Start with the fact you know, then choose the narrowest matching constraint. The query engine combines active constraints with AND: a result must satisfy every length, spelling, sound, tier, and source condition you keep enabled.
Translate the clue into constraints
Use an exact-word query when you are checking one spelling. Use a positional pattern when you know where letters sit, and starts-with, ends-with, or contains when position is only partly known. Use an exact anagram when every supplied letter must be consumed. Use a rack query when a result may consume only some letters or a declared blank tile.

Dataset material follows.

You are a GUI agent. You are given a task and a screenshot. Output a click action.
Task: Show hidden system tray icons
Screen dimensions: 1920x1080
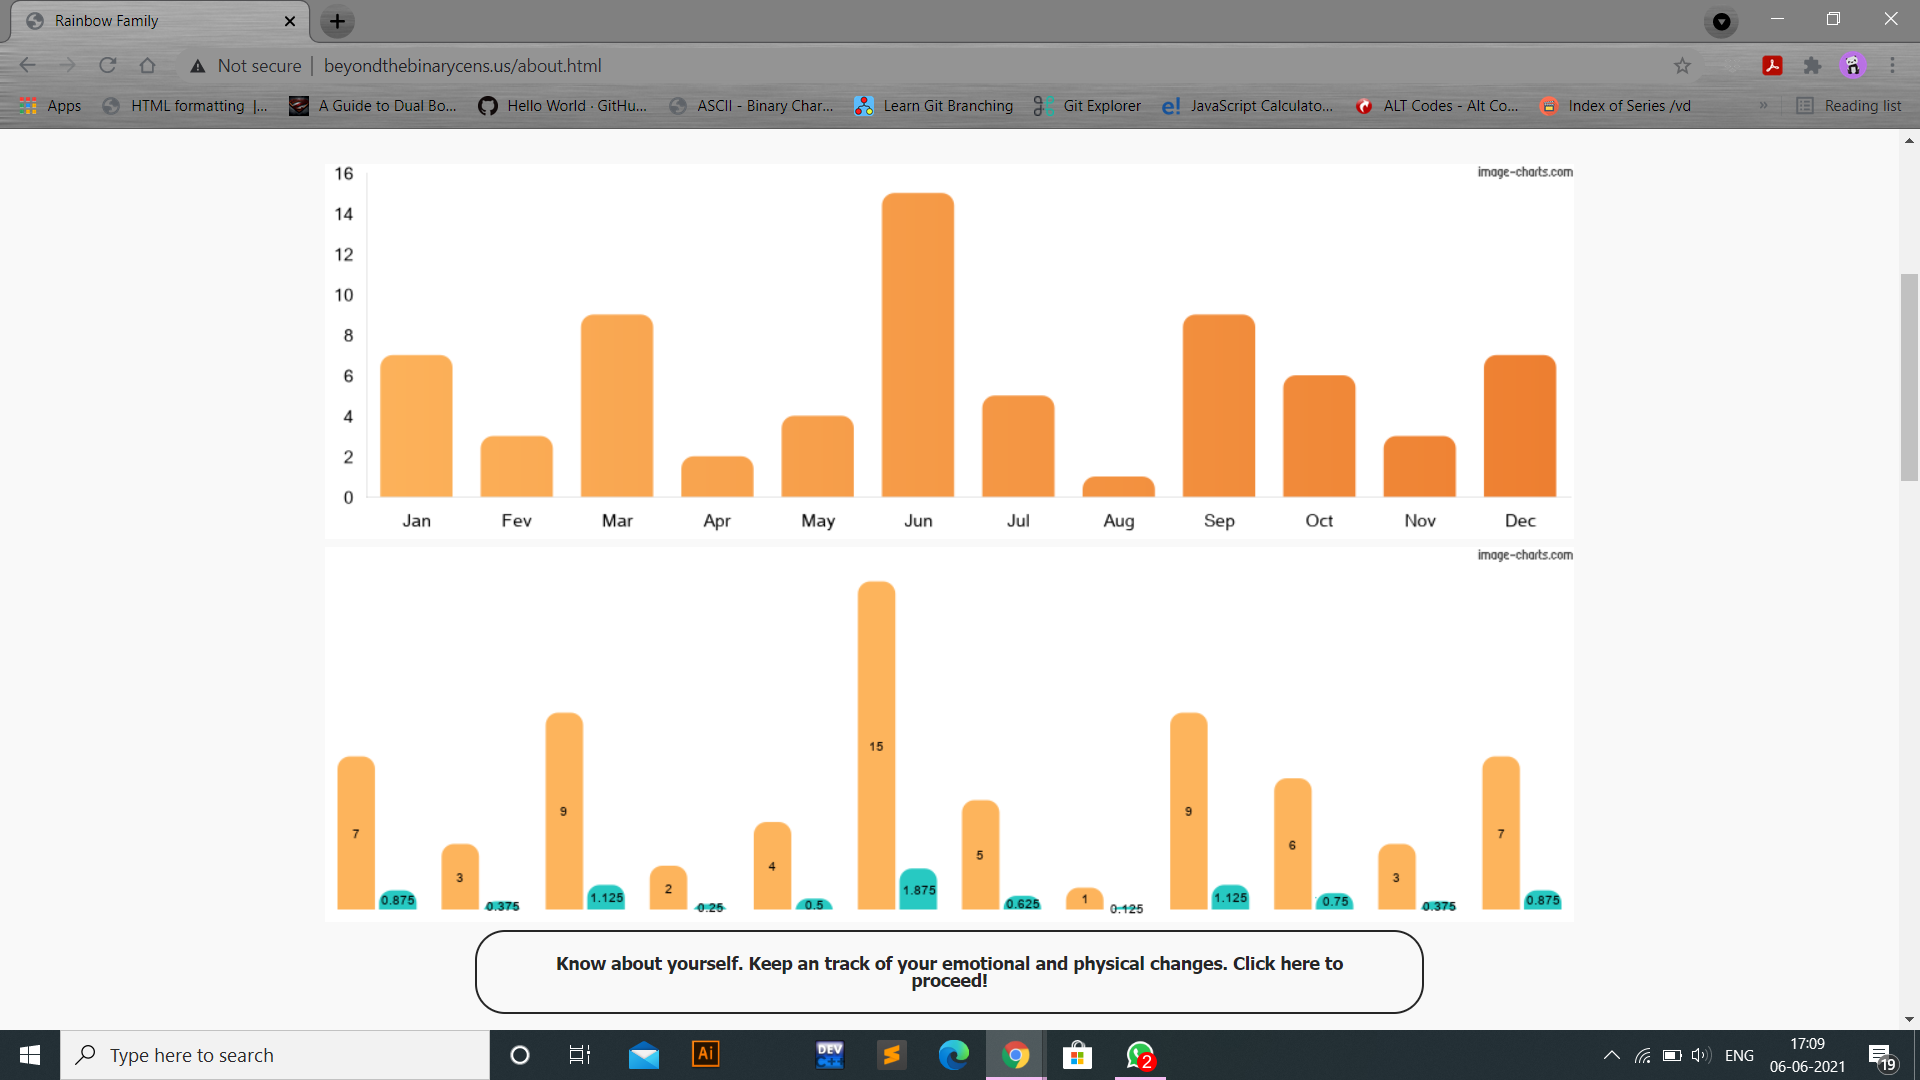coord(1611,1055)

Avoid adding a constraint merely because it looks compatible. If the clue says “contains E”, that does not establish a length or a position. A narrower but unsupported query can hide the answer just as effectively as a broad query can bury it.
Pattern syntax has positional meaning
A letter fixes that position. An underscore (_) means exactly one unknown
position. A character class such as [ae] means either A or E in that one
position. For example, c_t is three positions long, while
c[ae]t permits only CAT or CET-shaped spellings present in the selected source
scope. A character class does not add another position.

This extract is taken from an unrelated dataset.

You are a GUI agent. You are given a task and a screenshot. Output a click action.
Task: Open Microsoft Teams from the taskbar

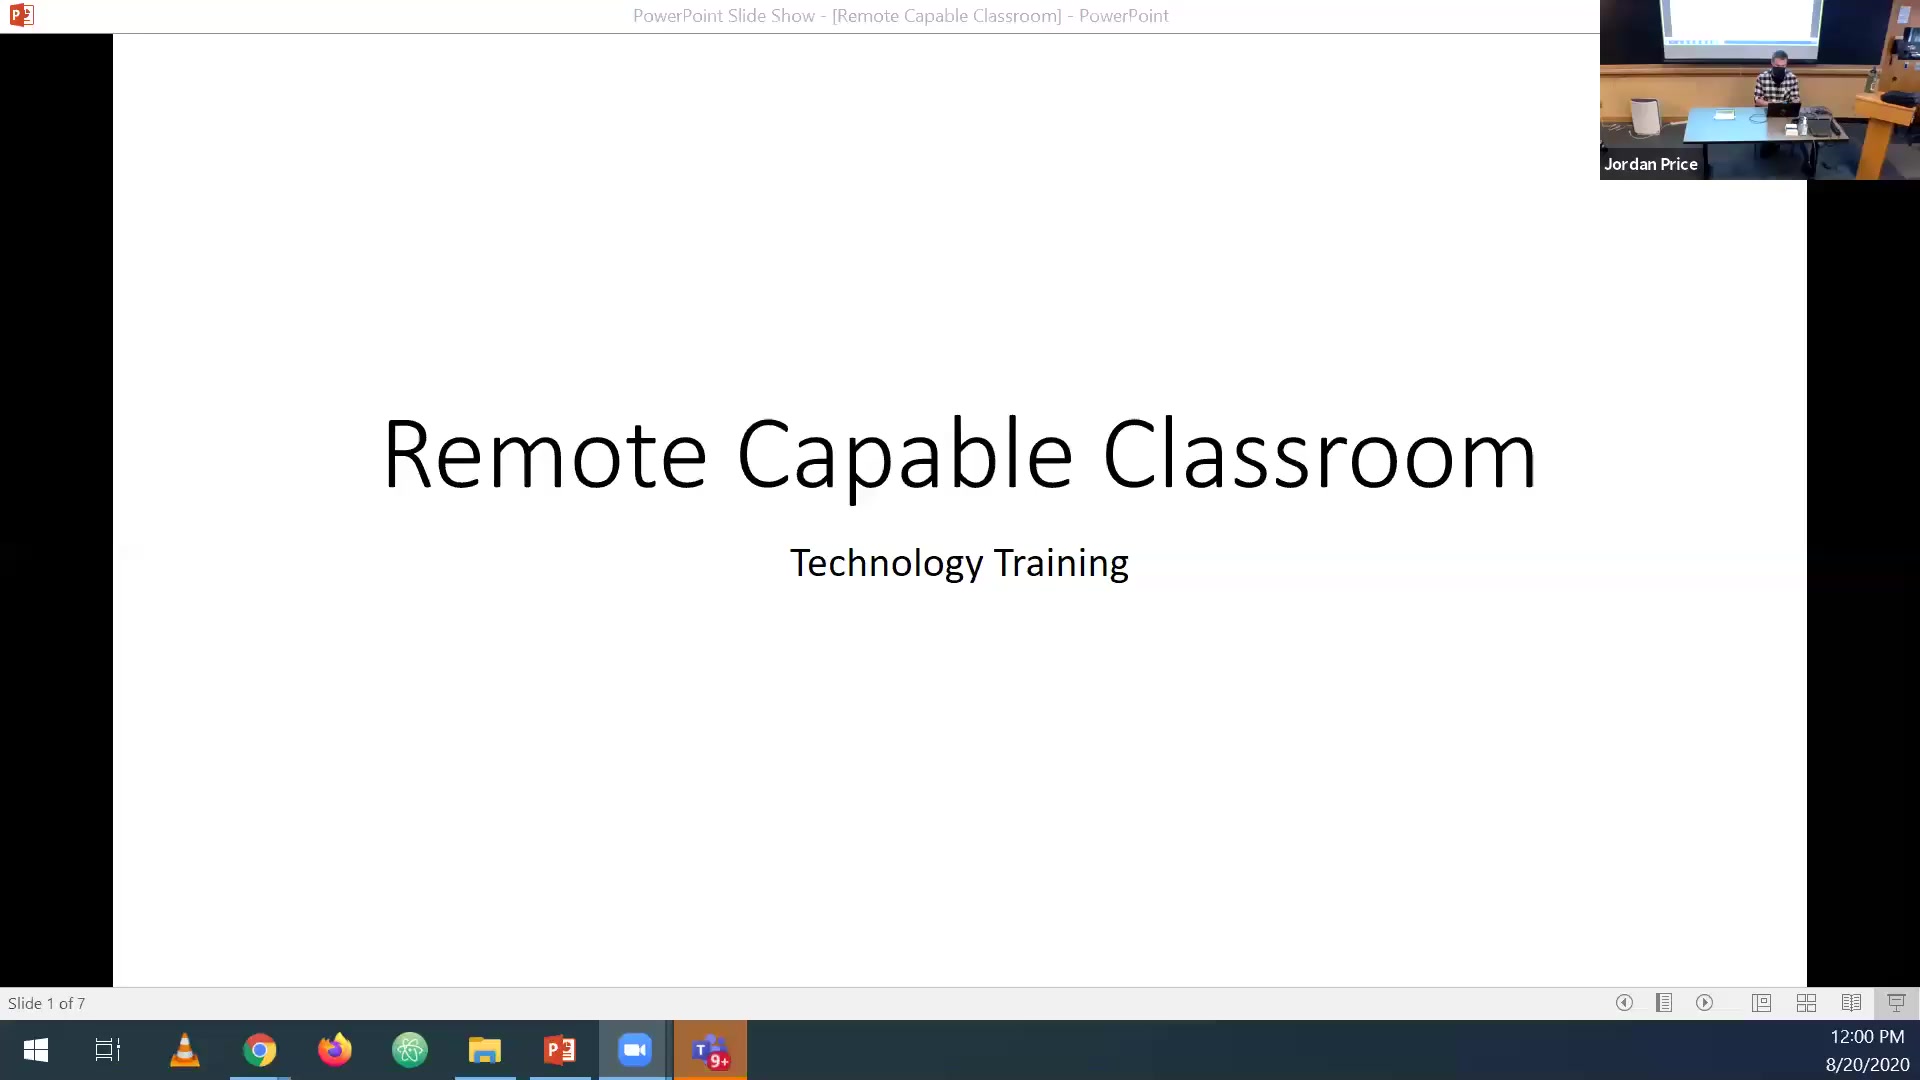pyautogui.click(x=710, y=1050)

The interface accepts familiar wildcard spellings such as ?, .,
and *, but normalises each one-position wildcard to _. It also
sorts and deduplicates the members of a character class. Those aliases are input
conveniences, not different searches.
Repeated letters are quantities, not hints
Letter counts are significant. Asking for the unordered letters eel requires
at least two Es and one L; one E cannot satisfy both copies. An exact anagram requires the
complete multiset: listen and silent match because their six letter
counts are identical. A rack query never reuses a tile, and a blank can cover only the
number of missing letters explicitly allowed by the query.
This distinction is useful when a puzzle’s rules differ. “Make a word from these tiles” is usually a rack query. “Rearrange all these letters” is an exact anagram. “Must include two Es” is a minimum-count constraint. The product keeps those meanings separate rather than hiding them behind one “letters” box.

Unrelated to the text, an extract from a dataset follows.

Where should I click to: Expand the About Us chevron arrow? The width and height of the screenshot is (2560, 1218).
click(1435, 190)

Read the scope before treating a result as an answer
Tier and source controls affect which compiled records may appear. A source badge means the normalised spelling occurred in that pinned artifact; it does not establish universal English status or acceptance in a current game. The default usefulness order is a product ranking, while alphabetical order changes presentation only.
Shared interactive states remain noindex and outside sitemaps. Sharing a search gives another person the same normalised tool state; it does not create an approved editorial page.
Build the constraints progressively and inspect why each result matched.